▶ _Rows from a screen grounding dataset_
_____
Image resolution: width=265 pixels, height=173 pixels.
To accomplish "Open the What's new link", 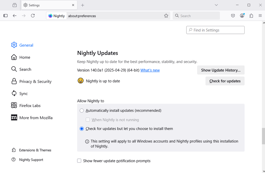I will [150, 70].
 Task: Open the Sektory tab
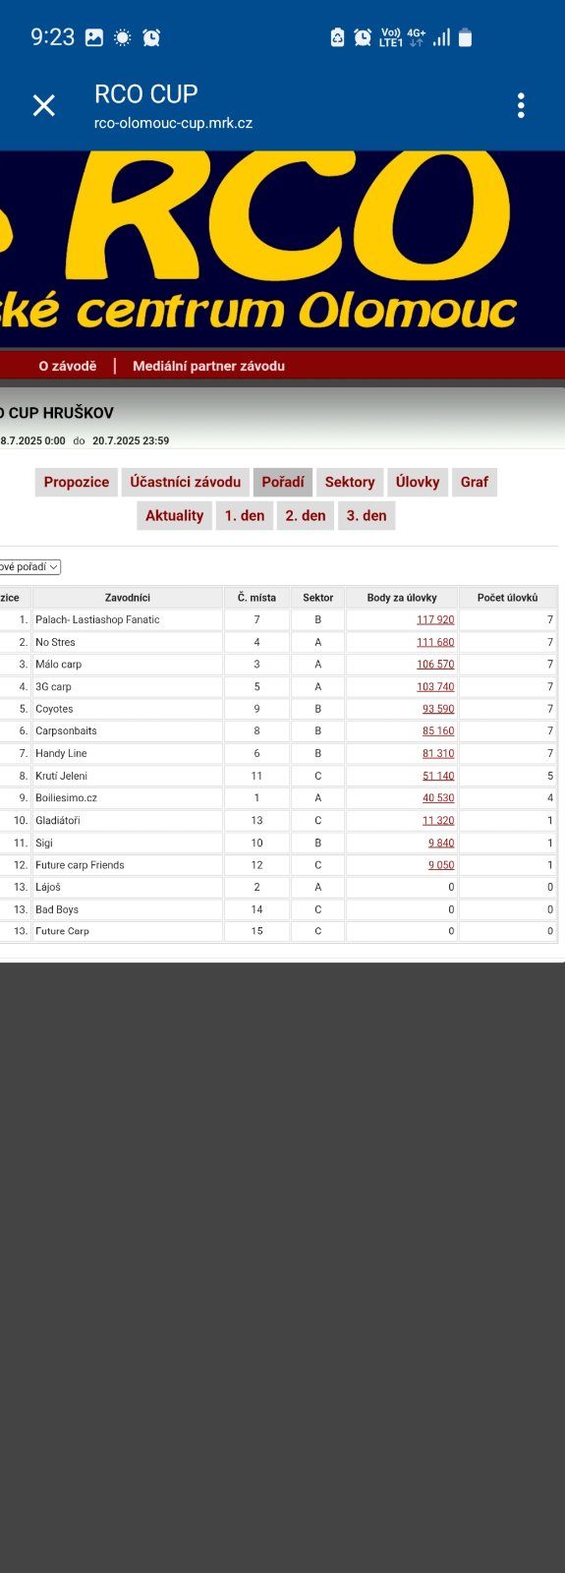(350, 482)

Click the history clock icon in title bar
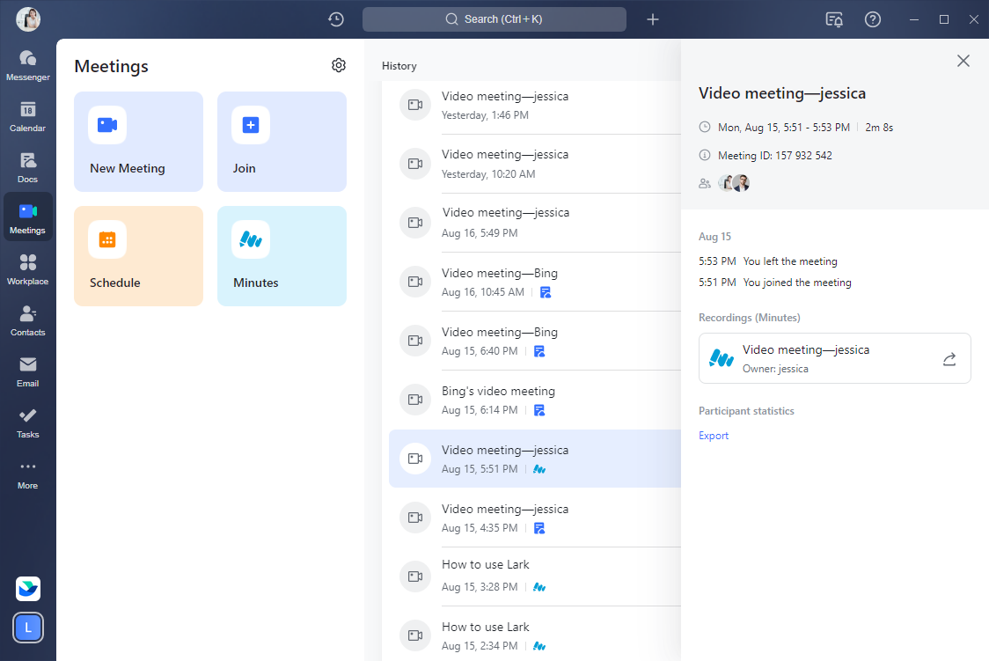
_____
▶ _Your task_
Could you rewrite the records between the line holding "Task: Open the Sektory tab" and the end of the records, inclusive, including the requests, with every coordinate in the answers scaled by 1.75 and rounded to whole numbers, halves rounded up? Leave the pictures out.

▶ _Written answer_
 Task: Open the Sektory tab
(613, 844)

Click the history clock icon in title bar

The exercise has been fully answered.